# WHAT THE EXERCISE ASKS
Reproduce all the entries exactly and keep the pictures out.

Data records
┌──

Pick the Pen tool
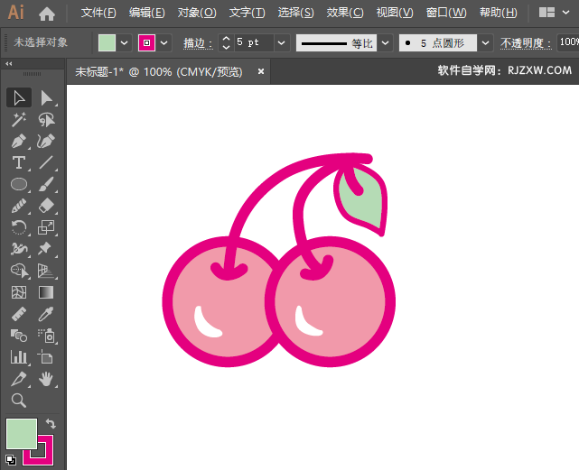This screenshot has width=579, height=470. 19,142
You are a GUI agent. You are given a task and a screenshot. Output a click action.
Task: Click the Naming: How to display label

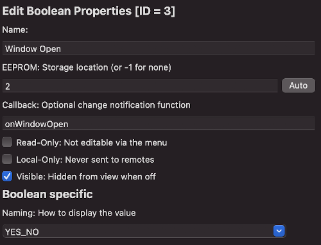coord(69,213)
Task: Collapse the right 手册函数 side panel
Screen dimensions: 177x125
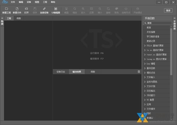Action: click(x=175, y=18)
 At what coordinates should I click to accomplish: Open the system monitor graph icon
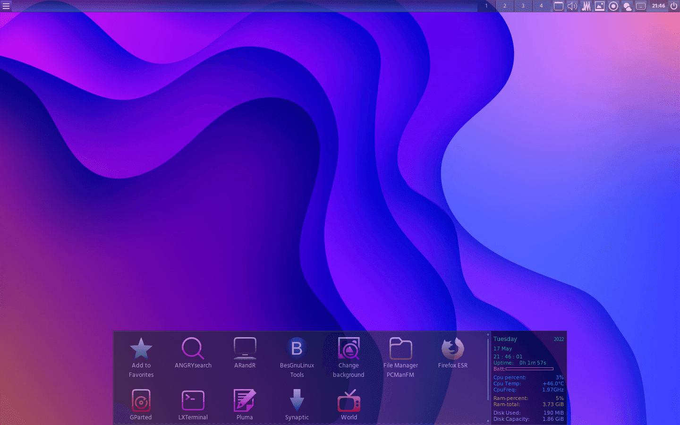point(586,6)
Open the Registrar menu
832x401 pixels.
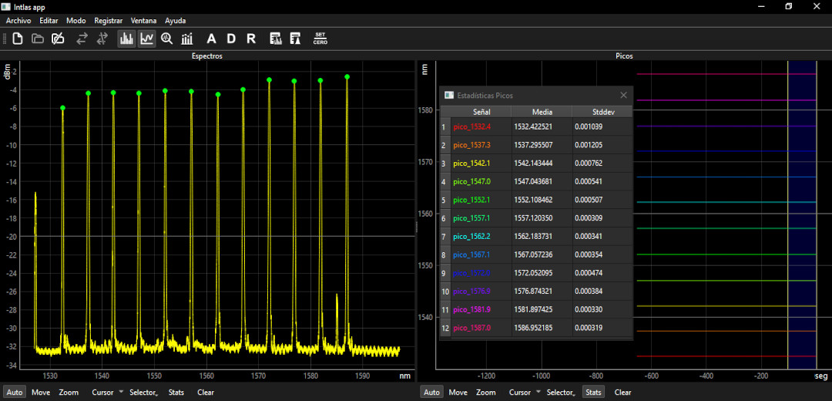109,21
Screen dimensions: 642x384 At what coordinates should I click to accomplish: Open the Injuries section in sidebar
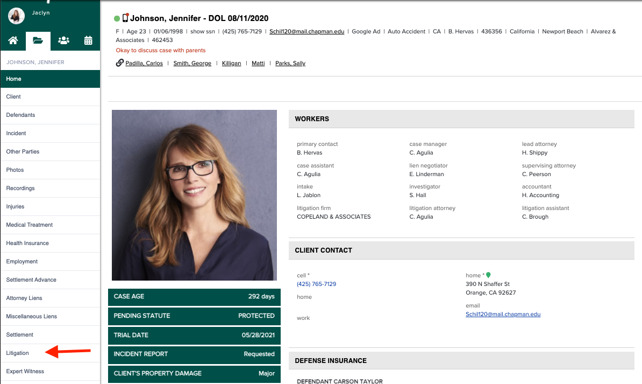(16, 206)
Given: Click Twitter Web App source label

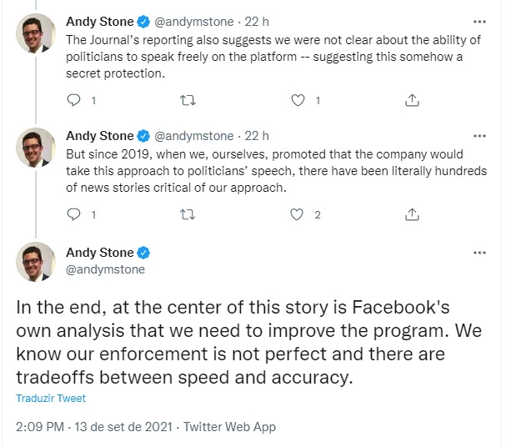Looking at the screenshot, I should click(x=229, y=427).
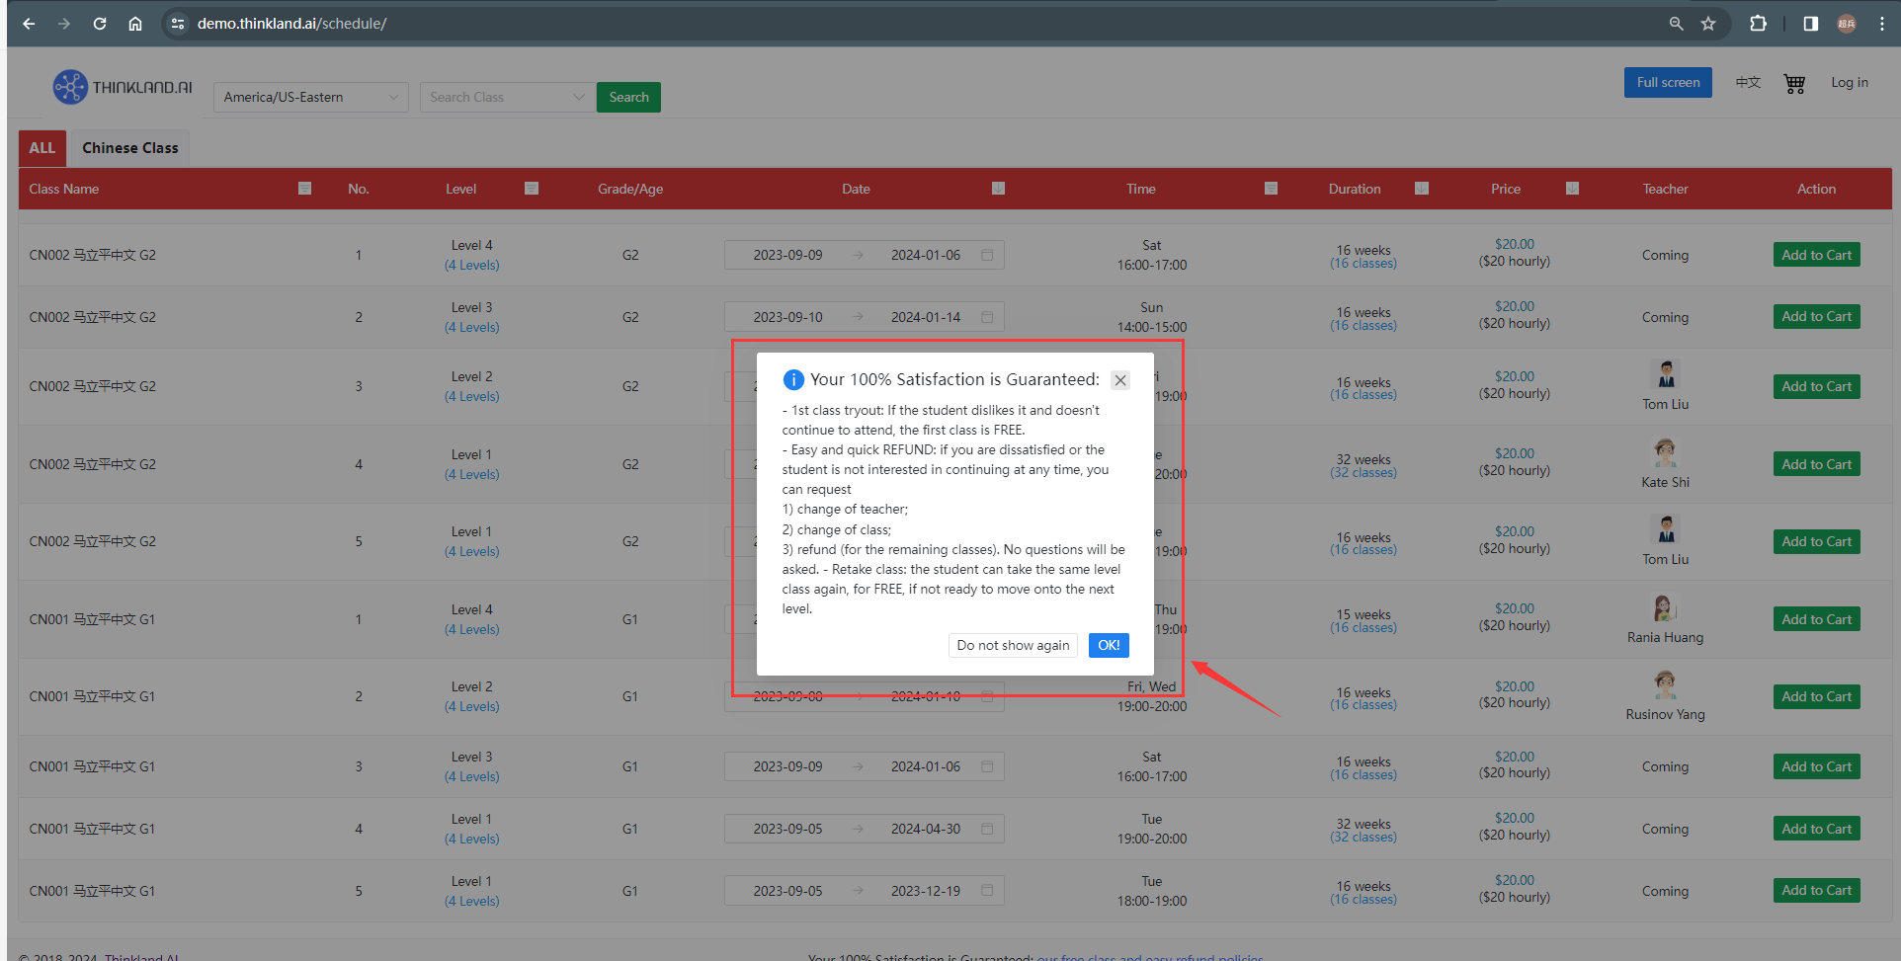
Task: Switch language to 中文
Action: coord(1748,83)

└──

# ANSWER BELOW
Pick the Pen tool
This screenshot has width=579, height=470. 19,142
You are a GUI agent. You are given a task and a screenshot. Output a click action.
Task: Click the Naming: How to display label

coord(69,213)
Task: Collapse the right 手册函数 side panel
Screen dimensions: 177x125
Action: click(x=175, y=18)
 At what coordinates should I click to accomplish: Open the system monitor graph icon
point(586,6)
Open the Registrar menu
832x401 pixels.
109,21
Screen dimensions: 642x384 At what coordinates should I click to accomplish: Open the Injuries section in sidebar
(16, 206)
Given: Click Twitter Web App source label

Looking at the screenshot, I should click(x=229, y=427).
Task: Switch language to 中文
Action: coord(1748,83)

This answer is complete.